É por isso que aquele espectro de contingentes crescentes de trabalhadores não terem o que comer ou de onde morar aumentou muito depois que os pagamentos de emergência do SNAP expiraram no início deste ano e, segundo a Propel, quando as famílias de trabalhadores receberam outros auxílios mais baixos neste verão, depois que o governo federal suspendeu a emergência de saúde pública em maio.

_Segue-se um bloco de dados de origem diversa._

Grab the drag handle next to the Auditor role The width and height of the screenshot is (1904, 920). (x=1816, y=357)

Os dados da Propel destacam, finalmente, que as famílias de trabalhadores desamparadas pelo corte de políticas compensatórias estavam em pior situação em agosto do que no mês anterior. Desde julho, uma parcela crescente das famílias proletárias teve aqueles serviços públicos desligados, não conseguiu pagar a conta dos serviços públicos do mês anterior ou não conseguiu pagar nem o aluguel. Mais de dois terços dos entrevistados que recebiam pagamentos aumentados do SNAP disseram ter algum tipo de dívida, conclui o relatório.

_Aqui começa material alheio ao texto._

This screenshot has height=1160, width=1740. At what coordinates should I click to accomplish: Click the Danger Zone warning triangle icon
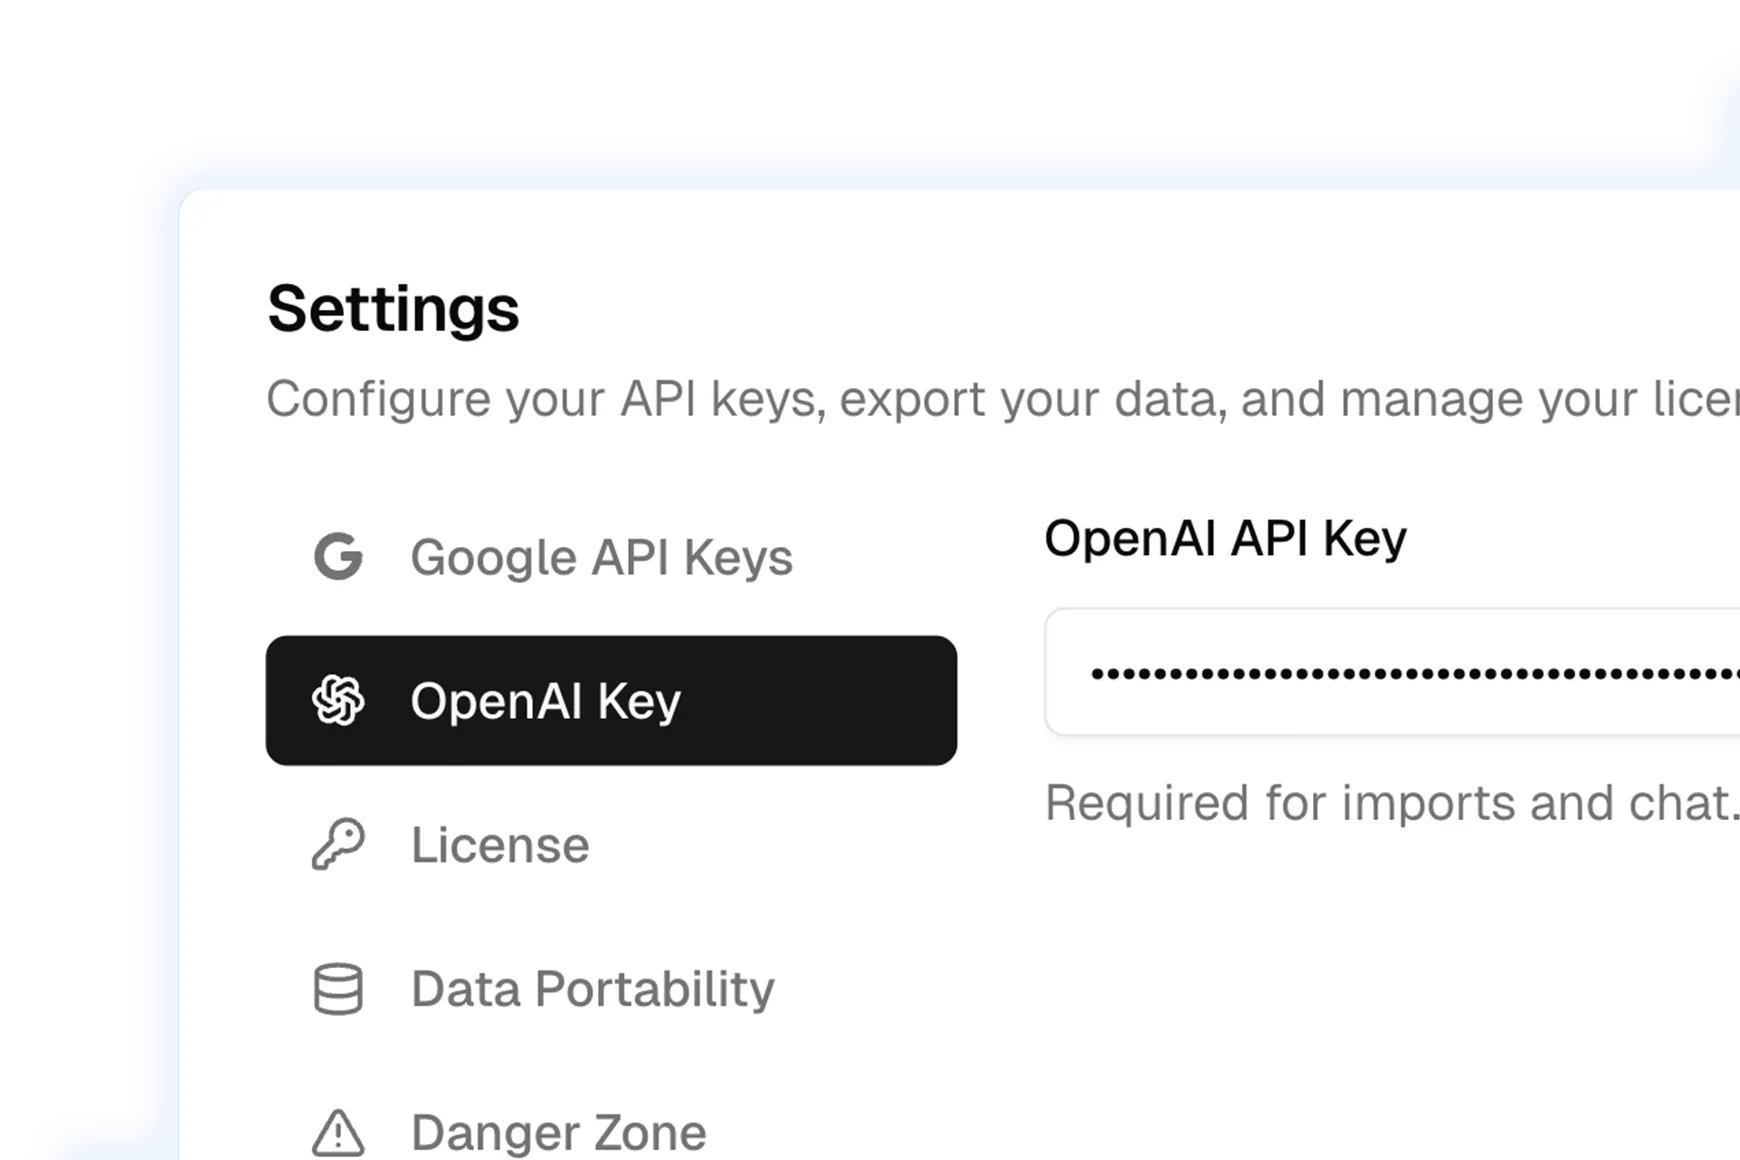pos(338,1133)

O Estado, instrumento capitalista para gerir suas contradições e evitar a ingovernabilidade burguesa, se enfraquece dramaticamente na mesma medida em que o atual período de crise de superprodução de capital não dá mostras de que esteja se aproximando do fundo do poço. Apesar das ilusões dos homens de Wall Street que o cenário mais provável é o de um “pouso suave”, o que os principais indicadores da produção industrial, produtividade e comércio internacional dos EUA indicam é o de reaparecimento de incontrolável trajetória depressiva global.

Em resumo, para o capital e seus governos de Washington, Londres, Berlin, Paris, Moscou, Tóquio e Pequim, dentre outros menos votados, a única possibilidade de que esse plano inclinado de miseráveis condições de moradia e alimentação dos proletários de todo o mundo seja minimamente administrado ou abafado politicamente por mais algum tempo é que eles consigam reverter esta atual queda catastrófica da economia global, que eles consigam promover novo ciclo econômico, nova expansão cíclica.

Caso contrário, serão todas essas estruturas históricas e altamente parasitárias do sistema capitalista – nas quais se destaca essa moderna propriedade fundiária privada ou estatal observada pelas frestas deste boletim – que poderão finalmente serem abolidas em uma magnifica explosão da luta de classes internacional, no caminho da revolução e de um verdadeiro plano de vida para toda a humanidade, no caminho de uma comunidade humana de produtores livremente associados, de homens e mulheres incontroláveis.